→ **Activity**
Up to and including the line with "Given: Expand the Fájlmegosztás tree node", repeat every line of the listing exactly, beginning at the first.

→ **Records for processing**
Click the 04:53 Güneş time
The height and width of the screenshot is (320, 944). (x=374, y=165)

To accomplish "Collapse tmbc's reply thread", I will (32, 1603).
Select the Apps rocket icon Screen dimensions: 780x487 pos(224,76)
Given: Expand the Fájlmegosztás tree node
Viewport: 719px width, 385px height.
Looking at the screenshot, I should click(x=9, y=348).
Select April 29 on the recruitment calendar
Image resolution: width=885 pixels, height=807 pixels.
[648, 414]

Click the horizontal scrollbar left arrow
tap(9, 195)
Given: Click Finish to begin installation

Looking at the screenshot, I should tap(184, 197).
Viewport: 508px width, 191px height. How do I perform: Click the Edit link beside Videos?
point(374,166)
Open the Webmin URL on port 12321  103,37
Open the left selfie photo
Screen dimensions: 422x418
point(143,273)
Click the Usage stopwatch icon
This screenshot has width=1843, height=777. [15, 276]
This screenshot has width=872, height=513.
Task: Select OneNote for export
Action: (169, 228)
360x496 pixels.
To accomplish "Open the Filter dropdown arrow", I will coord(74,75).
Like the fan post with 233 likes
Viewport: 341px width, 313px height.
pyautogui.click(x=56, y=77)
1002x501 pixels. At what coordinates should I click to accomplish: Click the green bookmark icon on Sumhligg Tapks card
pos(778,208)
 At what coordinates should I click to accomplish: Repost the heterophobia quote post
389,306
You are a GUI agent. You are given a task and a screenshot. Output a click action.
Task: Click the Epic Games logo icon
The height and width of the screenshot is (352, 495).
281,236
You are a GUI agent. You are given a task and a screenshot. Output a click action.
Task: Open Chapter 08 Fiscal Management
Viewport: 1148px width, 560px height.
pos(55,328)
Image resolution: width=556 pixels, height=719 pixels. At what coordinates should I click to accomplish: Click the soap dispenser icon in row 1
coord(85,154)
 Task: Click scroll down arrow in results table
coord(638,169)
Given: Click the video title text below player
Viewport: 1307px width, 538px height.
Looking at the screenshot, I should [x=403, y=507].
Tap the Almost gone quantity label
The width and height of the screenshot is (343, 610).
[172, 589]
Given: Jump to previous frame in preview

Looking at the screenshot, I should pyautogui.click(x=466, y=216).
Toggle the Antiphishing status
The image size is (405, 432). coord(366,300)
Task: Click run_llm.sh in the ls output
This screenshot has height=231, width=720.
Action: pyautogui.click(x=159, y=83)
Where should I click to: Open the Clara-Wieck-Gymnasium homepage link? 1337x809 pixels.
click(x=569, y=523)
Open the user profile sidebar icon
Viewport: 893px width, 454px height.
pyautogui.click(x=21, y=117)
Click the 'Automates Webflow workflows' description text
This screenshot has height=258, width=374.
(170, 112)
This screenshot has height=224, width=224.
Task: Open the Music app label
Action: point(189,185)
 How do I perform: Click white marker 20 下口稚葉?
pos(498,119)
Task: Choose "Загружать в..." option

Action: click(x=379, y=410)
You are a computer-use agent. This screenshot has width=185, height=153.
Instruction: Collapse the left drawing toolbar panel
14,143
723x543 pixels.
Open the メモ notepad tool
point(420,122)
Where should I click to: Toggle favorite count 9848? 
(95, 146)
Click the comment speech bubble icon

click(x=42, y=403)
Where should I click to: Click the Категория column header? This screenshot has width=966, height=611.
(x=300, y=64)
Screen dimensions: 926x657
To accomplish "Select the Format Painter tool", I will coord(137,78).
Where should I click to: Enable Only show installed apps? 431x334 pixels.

→ **Expected answer**
Click the 04:53 Güneş time
The height and width of the screenshot is (320, 944). (x=374, y=165)

To accomplish "Collapse tmbc's reply thread", I will (32, 1603).
Select the Apps rocket icon Screen dimensions: 780x487 pos(224,76)
Given: Expand the Fájlmegosztás tree node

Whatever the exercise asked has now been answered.